Gosh, I didn't relize that I had made that big of impression. I do believe that your son, holds to the hightest standards of TV reporting. I'm sure he would never slant a story away from what really happened, just to make it "play" better for TV. (Whew!)

I don't understand what the problem with my drug comment? All I suggested was that before a bunch of drug laws are passed here, tht someone go to where the drug laws are relaxed and see how well it works. Bseed, I don't think you really want laws passed in a willy, nilly way, without any reasearch? After enjoying a fine evening with you, I know you have more brains then that.

---

Let me go on record as saying that I'm for RESPONSABLE gun ownership. (RESPONSABLE car owenership, too) If that means that trigger locks are nessary, then so be it, use them.

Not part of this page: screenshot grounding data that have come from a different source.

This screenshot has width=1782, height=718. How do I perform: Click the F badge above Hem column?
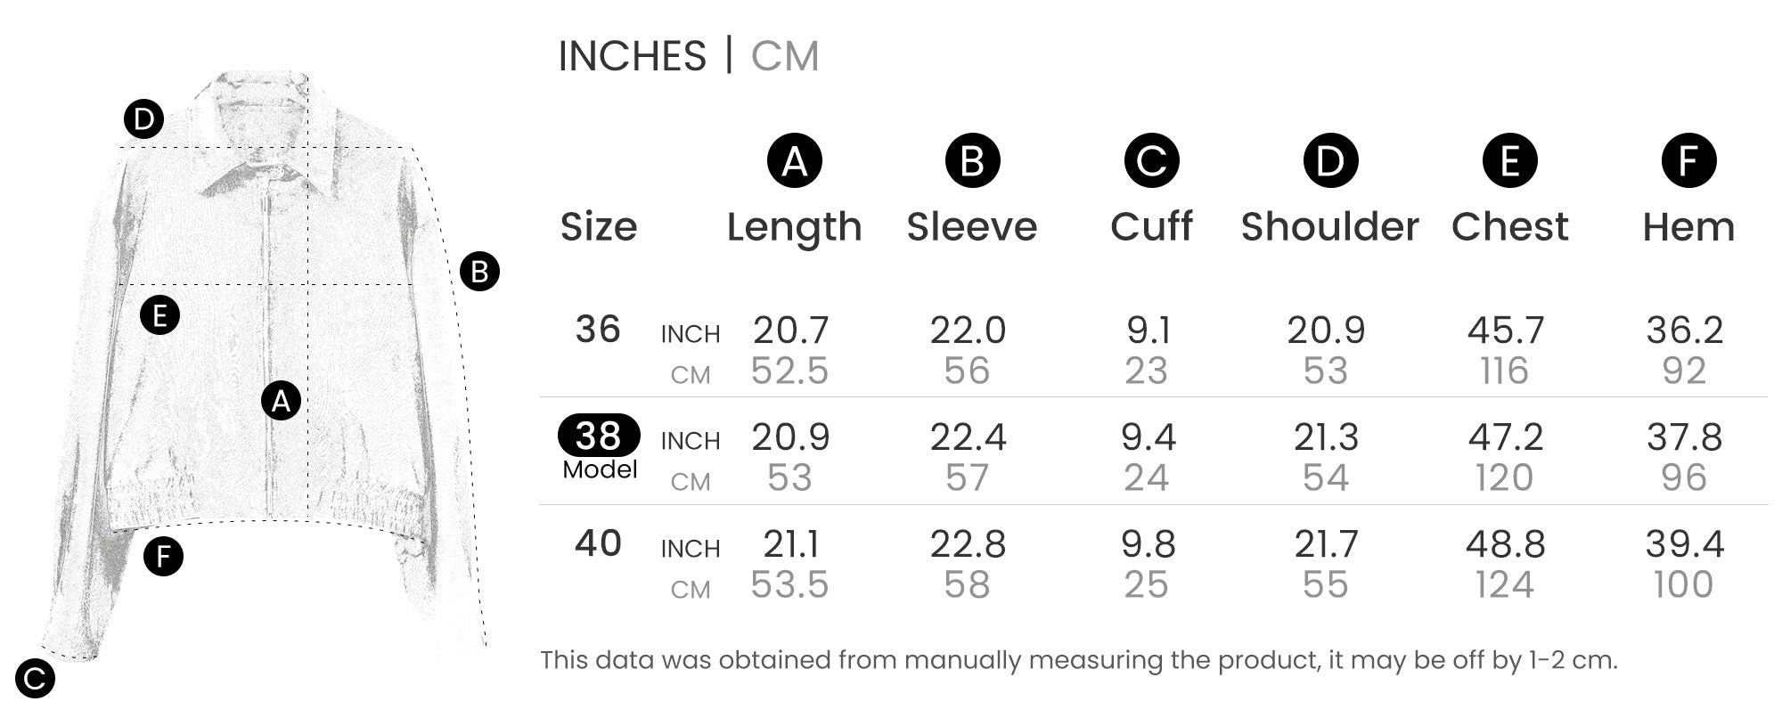click(x=1688, y=161)

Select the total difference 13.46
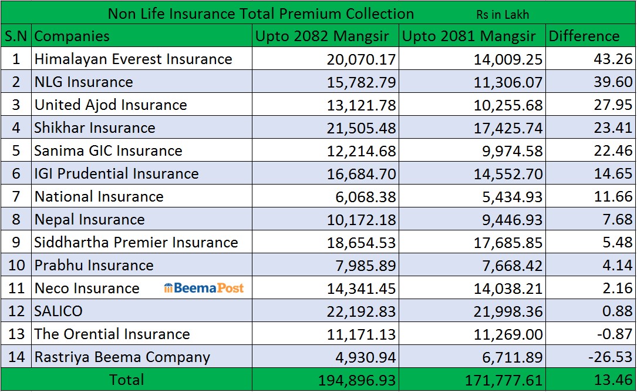click(x=613, y=380)
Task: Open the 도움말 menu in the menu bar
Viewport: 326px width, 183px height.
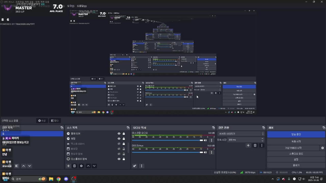Action: click(x=82, y=6)
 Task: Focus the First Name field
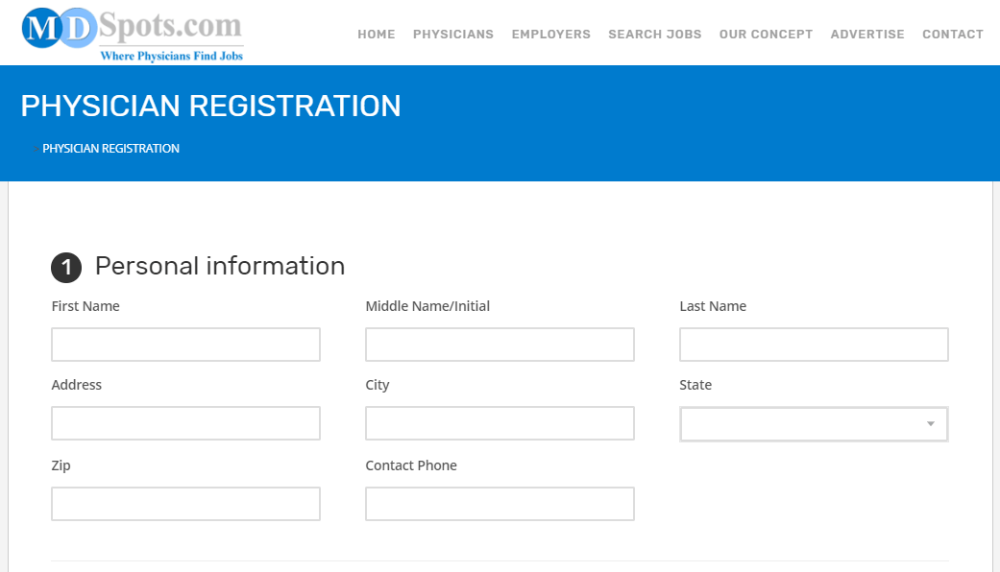pos(185,345)
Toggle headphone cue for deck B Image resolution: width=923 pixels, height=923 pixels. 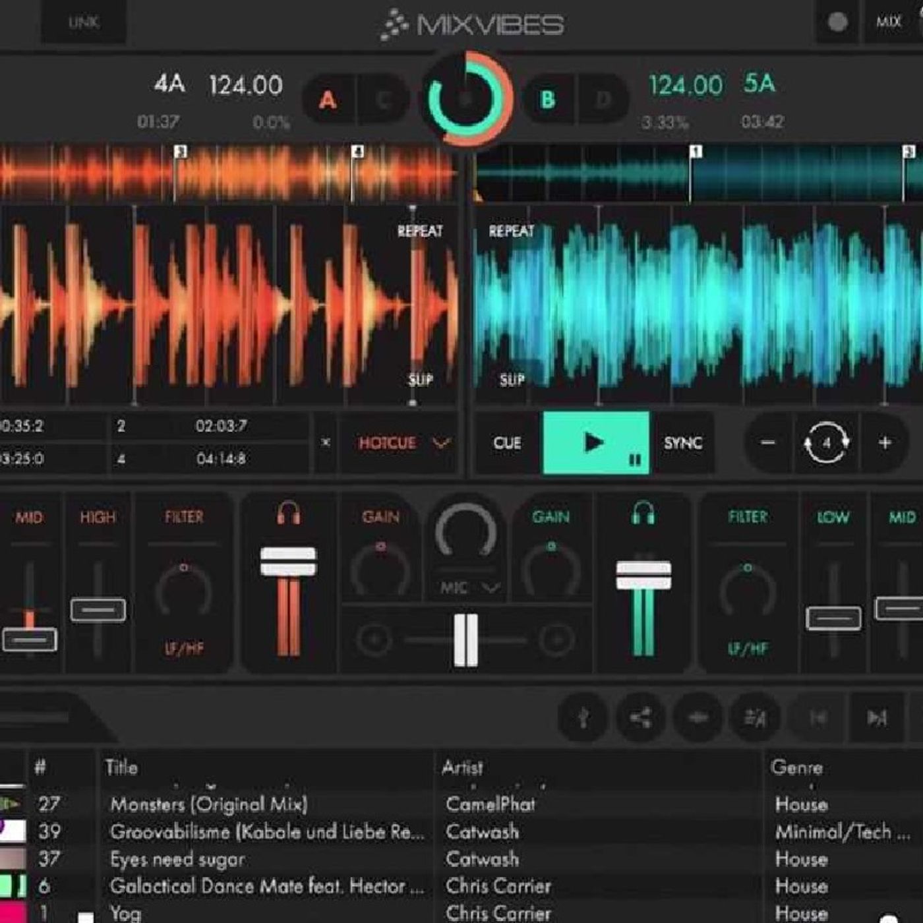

If you need a locked gun locker, then OK, get one. Regestering, well I do have one small problem with that. I would like the records to be controled in some way, that in a national emerigcy, (sp?) they could be destroyed. When the Nazis moved into the lowlands, the one of the first things they did was to take over the police stations. When they had the police, they checked the firearm records, and the SS went down the list. Of courst that could never happen here...(That's what my father in law said, just before the Nazi's fell down from the sky.)

--

About fully automatic wepons. Myself, I can't see any use for a Mac-10, or an AK-47, now a Browining .30, that's a bit differant. Now, before my tail fethers are flamed off my rear, let me explain. Ownership of a fully automatic wepon is leagle in most state. However, they are lisc. by the Fed. Goverment. (Class 3 lisc. @ ~ $200/yr) Then you have to have a secure storag, inspected by the local Police. Some states have an anual fee for ownership. Then there is the cost of the gun itself. A "Tommy Gun" will run you a cool $7000-$10,000 or so. The Browning, more like $15K pluse. Now this is for LEAGLE machine guns. With due registration, lisc, etc. Also as far as I have been able to find out, no LEAGLE machine gun has EVER been involved with a crime. Folks, the key word here is LEAGLE. Now why would anyone want a machingun? Well, they are fun to shoot. When I was in the Army (lots of maching guns there for some reason.) We used to shoot up the old ammo on the range. Shooting at big cans. ie 55 gal drums. Rolling them around. Was very enjoyable. But I'd hate to have to pay for the ammo. One could shoot up $500 worth of ammo in a single afternoon. So this isn't a poor mans sport. I understand there is some compation involving shooting bowling pins. However I'm not up on what the rules are for this kind of shooting. It's way out of my range.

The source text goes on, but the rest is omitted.